R Markdown v1 was more or less an experiment, although many people liked it (perhaps because they had suffered for too long from LaTeX). It did not take long before we started developing v2, i.e., rmarkdown. V1 was much less powerful than v2. For example, it only supported HTML output but not LaTeX or any other output format. The now widespread CommonMark specs did not exist at that time, so v1’s Markdown syntax was chaos just like pretty much any other Markdown conversion tools (each having its own homemade or wild-caught specs) except Pandoc.

After R Markdown v2 became mature, v1 did not seem to be of much value any more. Perhaps it would just quietly fade out and eventually die. But…

But Jeroen Ooms, the great ninja, created the R package commonmark later. That changed the destiny of the markdown package. Previously, markdown was based on a C library, which had been deprecated for a long time. Last year, I removed the C library from markdown, and rewrote the package based on commonmark.

Although I’m a minimalist, commonmark’s Markdown features are too limited in my eyes. On the other hand, Pandoc’s Markdown is too rich to me. What I did in the markdown package was a compromise. You can read the introduction vignette to learn which features are supported in this package.

If you prefer reading slides over documentation, I have given a talk in May, which was not recorded but you will not miss anything by only reading the slides.

This post is not meant to encourage people to use R Markdown v1. On the contrary, I think v2 and Quarto are better choices for most people. I just want to mention the revived markdown package, and there is a small chance that it actually meets some people’s need.

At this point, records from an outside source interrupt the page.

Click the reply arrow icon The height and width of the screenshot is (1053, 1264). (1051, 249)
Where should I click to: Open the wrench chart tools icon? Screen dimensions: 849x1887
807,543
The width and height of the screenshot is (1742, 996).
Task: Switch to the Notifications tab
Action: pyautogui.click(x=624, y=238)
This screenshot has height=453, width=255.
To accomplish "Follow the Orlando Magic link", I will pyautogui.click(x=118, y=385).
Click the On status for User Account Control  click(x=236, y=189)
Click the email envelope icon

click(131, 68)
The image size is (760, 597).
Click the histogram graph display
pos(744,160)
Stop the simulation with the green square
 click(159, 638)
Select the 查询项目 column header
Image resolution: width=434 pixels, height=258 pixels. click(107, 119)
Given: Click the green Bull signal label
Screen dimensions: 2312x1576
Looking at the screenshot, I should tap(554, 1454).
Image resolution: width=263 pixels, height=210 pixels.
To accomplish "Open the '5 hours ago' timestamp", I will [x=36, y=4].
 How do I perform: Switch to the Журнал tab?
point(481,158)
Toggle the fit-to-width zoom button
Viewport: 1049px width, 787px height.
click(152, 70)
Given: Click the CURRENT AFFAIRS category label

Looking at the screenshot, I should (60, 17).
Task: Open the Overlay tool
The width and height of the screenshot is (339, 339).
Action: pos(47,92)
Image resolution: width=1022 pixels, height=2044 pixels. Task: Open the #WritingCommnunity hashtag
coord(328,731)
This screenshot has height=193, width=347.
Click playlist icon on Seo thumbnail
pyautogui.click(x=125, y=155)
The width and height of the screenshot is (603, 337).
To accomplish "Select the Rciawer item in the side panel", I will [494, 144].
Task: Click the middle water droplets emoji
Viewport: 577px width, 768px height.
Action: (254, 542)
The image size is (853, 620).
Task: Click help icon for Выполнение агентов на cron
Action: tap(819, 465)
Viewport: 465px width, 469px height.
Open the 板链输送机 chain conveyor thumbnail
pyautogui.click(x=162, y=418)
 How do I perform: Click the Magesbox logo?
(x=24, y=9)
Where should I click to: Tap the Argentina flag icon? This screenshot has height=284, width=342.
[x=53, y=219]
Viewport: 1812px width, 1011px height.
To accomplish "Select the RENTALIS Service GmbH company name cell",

Declaring “feature complete” is hard, and it is definitely not a firm rejection to all future feature requests. It only means that “being feature-rich” is not the goal of this package. In particular, new features that require substantial work are unlikely to be added. Please feel free to request new features without a high expectation that they would be implemented.

Feature complete!

P.S. Currently, the markdown repo is the only Github repo that I maintain and has zero open issues. For years, I thought Will Landau was the only person on earth who could possibly achieve this.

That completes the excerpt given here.